Members of the Tribbles (Trb) family of pseudokinases have roles in development, cell cycle control, insulin signaling, and the immune response and have been linked to many human diseases. The structure of Drosophila Tribbles includes a conserved kinase-like core that binds targets and an N-terminal region that contains a PEST domain, and a Carboxy-terminal tail that binds the E3 ligase, constitutive photomorphogenic I (COP1, Murphy et al., 2015; Jamieson et al., 2018). The bound COP1 ubiquitin-ligase ubiquitinates the target protein, leading to degradation of the target by the proteolytic machinery (Murphy. et al., 2015; Jamieson et al., 2018). The C-terminal tail of Tribbles is responsible for recruiting ubiquitination complexes that target proteins such as String (Stg) and Slow border cells (Slbo) for proteolytic degradation. While Drosophila Tribbles (Trbl) retains this conserved function, it lacks a C-terminal COP1 binding site found in most Trb family members that have been shown necessary for target protein destruction. To uncover the cryptic binding site, we misexpressed Tribbles and mutant variants in Drosophila tissue, including the wing and egg chamber to determine function.

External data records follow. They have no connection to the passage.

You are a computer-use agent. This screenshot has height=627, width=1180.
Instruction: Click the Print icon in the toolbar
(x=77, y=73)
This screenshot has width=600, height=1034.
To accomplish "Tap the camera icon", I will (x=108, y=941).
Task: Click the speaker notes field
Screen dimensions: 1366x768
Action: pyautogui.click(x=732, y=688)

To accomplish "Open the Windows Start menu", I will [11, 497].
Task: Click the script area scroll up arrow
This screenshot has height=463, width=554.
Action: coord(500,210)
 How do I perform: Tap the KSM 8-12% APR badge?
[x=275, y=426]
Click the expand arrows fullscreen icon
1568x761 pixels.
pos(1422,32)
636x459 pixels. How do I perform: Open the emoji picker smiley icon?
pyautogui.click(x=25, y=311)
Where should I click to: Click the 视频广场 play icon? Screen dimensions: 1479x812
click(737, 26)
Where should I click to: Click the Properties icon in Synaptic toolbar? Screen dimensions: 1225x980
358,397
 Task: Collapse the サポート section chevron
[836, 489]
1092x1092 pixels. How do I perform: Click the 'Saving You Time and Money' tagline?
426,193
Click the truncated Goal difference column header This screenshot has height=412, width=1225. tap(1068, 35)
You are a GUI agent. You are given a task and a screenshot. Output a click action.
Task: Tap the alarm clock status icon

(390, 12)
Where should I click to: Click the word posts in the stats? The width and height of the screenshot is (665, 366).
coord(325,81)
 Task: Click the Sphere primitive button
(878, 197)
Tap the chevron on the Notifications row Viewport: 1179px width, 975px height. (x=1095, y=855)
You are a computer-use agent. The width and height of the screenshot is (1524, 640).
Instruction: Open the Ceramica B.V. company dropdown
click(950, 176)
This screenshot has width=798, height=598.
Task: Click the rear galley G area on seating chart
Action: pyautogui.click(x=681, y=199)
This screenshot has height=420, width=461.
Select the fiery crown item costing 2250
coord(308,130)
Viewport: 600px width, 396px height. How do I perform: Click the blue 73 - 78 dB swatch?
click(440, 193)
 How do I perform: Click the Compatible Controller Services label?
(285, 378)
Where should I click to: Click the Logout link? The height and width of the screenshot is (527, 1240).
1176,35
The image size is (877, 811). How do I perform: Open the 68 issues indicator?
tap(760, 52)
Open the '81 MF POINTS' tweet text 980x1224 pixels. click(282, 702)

Multiple sequence alignments of closely and distantly related Tribbles proteins in arthropods determined that the divergence from a COP1 binding site in fly Tribble is a recent evolutionary event. Motif scans led to the discovery of a PEST domain in the C-terminal tail and site-directed mutagenesis of the PEST domain revealed its importance for Trbl function. Genetic interaction with the Cullin 3 proteome adaptor protein has shed light on a possible mechanism of Trbl tail function.